Like the holy people I write about in My Peace I Give You: Healing Sexual Wounds with the Help of the Saints, St. Elizabeth, who would be canonized by Pope Paul VI in 1975, is a patron for those who seek healing from the effects of childhood trauma.
Born in New York City, Elizabeth suffered the loss of her mother when she was only a toddler. Soon after, her father remarried and had seven more children by his second wife. By the time Elizabeth was in her mid-teens, her father had separated from her stepmother and moved to England, leaving her with an uncle. Since the stepmother was not interested in maintaining closeness with Elizabeth, the future saint effectively lost a mother for the second time. Depression and even thoughts of suicide plagued her during her mid-teens, making her conscious of the God-shaped vacuum in her heart. That longing would eventually lead her to the Catholic Church and the Real Presence of Jesus in the Eucharist.
What I find particularly inspiring about Elizabeth was that, lacking the example of a mother, she was yet able to embody the beautiful mystery of spiritual motherhood to the many young people under her instruction.
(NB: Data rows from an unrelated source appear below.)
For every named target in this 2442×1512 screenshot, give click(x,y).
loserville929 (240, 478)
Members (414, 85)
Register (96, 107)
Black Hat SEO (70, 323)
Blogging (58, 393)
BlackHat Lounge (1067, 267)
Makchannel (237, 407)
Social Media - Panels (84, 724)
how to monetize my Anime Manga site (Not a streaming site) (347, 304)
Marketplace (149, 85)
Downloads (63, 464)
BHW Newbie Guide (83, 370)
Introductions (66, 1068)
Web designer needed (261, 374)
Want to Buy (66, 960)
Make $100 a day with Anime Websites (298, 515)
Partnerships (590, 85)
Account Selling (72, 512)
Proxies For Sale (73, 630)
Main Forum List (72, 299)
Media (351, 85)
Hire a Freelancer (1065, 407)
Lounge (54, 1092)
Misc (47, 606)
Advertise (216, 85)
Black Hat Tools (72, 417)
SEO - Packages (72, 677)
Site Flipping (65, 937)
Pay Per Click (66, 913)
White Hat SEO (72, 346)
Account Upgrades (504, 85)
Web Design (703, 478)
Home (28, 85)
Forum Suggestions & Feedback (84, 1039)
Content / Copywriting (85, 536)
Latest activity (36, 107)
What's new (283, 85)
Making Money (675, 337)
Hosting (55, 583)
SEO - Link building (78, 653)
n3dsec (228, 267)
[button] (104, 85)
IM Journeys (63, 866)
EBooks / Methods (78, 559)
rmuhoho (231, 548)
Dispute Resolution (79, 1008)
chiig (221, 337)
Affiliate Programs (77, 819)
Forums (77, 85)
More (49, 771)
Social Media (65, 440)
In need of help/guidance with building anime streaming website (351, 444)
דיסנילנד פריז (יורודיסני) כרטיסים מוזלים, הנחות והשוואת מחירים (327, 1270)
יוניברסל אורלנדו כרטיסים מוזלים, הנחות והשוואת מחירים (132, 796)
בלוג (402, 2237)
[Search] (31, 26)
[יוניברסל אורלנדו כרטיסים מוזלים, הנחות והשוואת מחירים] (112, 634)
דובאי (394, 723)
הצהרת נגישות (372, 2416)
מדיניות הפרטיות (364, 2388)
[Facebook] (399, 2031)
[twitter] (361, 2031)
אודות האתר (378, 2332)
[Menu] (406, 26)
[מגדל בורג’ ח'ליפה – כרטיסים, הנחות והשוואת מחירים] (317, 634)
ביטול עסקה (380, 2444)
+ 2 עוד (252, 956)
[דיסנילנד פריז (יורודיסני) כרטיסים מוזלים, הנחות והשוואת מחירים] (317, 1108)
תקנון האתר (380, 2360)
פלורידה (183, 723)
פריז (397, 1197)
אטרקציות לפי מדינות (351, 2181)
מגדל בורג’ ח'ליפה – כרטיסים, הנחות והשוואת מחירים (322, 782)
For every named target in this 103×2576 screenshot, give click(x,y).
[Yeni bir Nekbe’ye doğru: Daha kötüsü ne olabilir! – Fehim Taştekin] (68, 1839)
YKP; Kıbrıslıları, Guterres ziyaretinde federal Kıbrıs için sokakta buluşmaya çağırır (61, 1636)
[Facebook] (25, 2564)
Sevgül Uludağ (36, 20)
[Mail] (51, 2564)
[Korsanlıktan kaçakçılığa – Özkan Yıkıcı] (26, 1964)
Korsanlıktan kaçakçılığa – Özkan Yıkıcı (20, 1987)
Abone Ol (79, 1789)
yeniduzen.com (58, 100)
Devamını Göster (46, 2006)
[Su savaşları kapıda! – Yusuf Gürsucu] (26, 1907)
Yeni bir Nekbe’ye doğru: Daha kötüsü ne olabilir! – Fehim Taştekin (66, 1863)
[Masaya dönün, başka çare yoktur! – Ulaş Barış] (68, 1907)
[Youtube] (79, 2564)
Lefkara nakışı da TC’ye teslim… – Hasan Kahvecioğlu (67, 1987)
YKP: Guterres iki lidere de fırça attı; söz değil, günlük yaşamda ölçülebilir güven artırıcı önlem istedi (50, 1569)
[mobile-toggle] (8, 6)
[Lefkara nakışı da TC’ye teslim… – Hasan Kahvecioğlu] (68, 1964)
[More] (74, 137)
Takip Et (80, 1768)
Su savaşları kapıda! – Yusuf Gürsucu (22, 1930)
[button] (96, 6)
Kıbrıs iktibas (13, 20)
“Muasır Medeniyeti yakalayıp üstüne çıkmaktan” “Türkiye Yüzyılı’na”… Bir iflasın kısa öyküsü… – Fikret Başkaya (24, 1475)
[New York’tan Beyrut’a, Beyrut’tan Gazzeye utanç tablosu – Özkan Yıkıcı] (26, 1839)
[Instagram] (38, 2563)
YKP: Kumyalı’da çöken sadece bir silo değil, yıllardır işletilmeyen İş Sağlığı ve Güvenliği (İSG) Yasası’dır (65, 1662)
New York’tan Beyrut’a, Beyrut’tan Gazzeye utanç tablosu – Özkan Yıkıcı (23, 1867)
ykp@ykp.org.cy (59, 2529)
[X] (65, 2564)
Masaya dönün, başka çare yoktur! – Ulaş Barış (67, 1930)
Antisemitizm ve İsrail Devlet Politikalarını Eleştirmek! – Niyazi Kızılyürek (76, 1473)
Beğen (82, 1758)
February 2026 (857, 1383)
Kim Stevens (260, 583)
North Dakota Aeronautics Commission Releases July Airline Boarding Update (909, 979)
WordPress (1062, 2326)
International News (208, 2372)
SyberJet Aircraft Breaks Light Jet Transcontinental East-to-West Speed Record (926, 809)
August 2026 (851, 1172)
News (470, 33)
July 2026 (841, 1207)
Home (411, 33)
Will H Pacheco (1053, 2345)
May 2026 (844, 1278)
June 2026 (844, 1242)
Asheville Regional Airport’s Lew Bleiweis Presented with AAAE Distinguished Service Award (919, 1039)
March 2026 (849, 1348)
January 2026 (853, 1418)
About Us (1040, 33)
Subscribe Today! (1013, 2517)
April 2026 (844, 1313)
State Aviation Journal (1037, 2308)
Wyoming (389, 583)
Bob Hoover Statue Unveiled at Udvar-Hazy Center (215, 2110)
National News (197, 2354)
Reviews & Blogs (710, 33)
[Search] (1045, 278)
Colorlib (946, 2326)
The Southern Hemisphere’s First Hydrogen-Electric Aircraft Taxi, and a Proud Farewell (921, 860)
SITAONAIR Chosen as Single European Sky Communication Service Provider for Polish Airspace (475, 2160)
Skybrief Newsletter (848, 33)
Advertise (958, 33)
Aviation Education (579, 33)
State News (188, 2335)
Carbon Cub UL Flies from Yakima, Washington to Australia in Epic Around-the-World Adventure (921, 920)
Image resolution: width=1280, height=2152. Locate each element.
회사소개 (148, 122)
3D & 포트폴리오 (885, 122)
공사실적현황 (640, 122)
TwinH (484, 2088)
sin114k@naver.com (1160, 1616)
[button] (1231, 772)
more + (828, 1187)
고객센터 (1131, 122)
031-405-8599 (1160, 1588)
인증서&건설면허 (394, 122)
Here is how she saw her vocation, in her own words:
"I am as a Mother encompassed by many children of different dispositions—not all equally amiable or congenial, but bound to love, instruct, and provide for the happiness of all, to give the example of cheerfulness, Peace, resignation, and consider individuals more as proceeding from the same Origin and tending to the same end than in the different shades of merit or demerit."